# KeyListener



## pria (27. März 2007)

Moin , ich hab n kleines Prog geschrieben , das bei eingabe einer Taste einen Balken bewegen soll und bei eingabe einer zweiten einen anderen Balken.
das Problem dabei ist allerdings , das , wenn ich die eine Taste drücke , die andere geblockt ist und umgekehrt.
Kann man den KayListener so umschreiben , dass der auch mehrere Tasten gleichzeitig mitkriegt?


----------



## KlaDi (27. März 2007)

Hallo,

kannst Du vielleicht mal nen bisschen Code posten? normalerweise kannst Du bei dem KeyListener abfragen, welche Taste gedrückt wurde zur Not mal mit debuggen den Code rausfinden und dann dementsprechend Deine Balken bewegen.

Gruß KlaDi.


----------



## BLOEBAUM (29. März 2007)

> Vorliegendes Material:
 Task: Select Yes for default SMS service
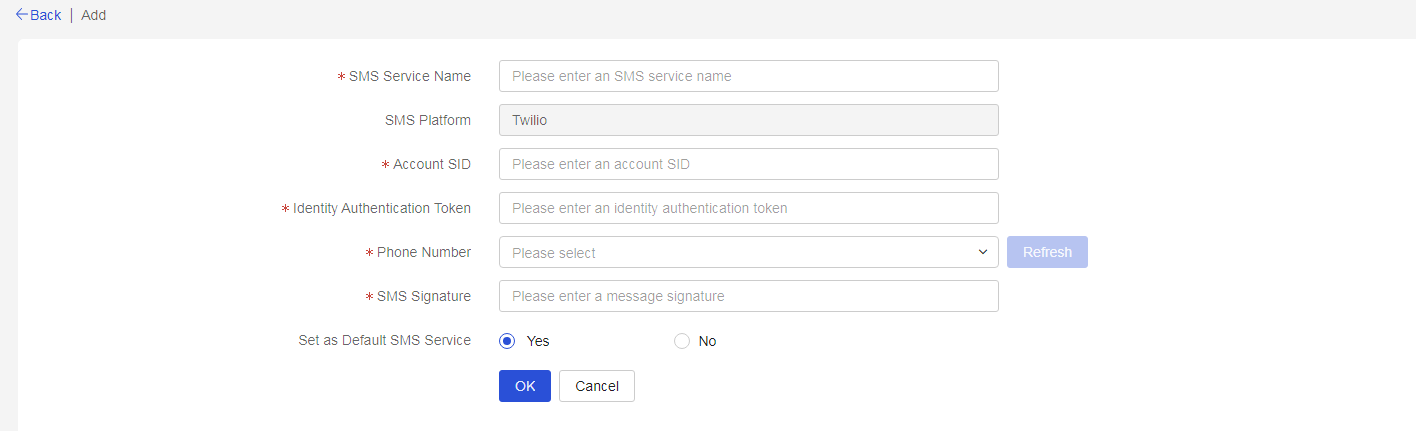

> Aufgaben:
A - Nenne alle Benutzernamen, die im Forenthread zum KeyListener über einem Beitrag stehen.
B - Gib bitte den Forenthread zum KeyListener von „Kann man den“ bis „Deine Balken bewegen.“ wörtlich wieder.

> Lösungen:
A - pria, KlaDi, BLOEBAUM

B -
Kann man den KayListener so umschreiben , dass der auch mehrere Tasten gleichzeitig mitkriegt?


----------



## KlaDi (27. März 2007)

Hallo,

kannst Du vielleicht mal nen bisschen Code posten? normalerweise kannst Du bei dem KeyListener abfragen, welche Taste gedrückt wurde zur Not mal mit debuggen den Code rausfinden und dann dementsprechend Deine Balken bewegen.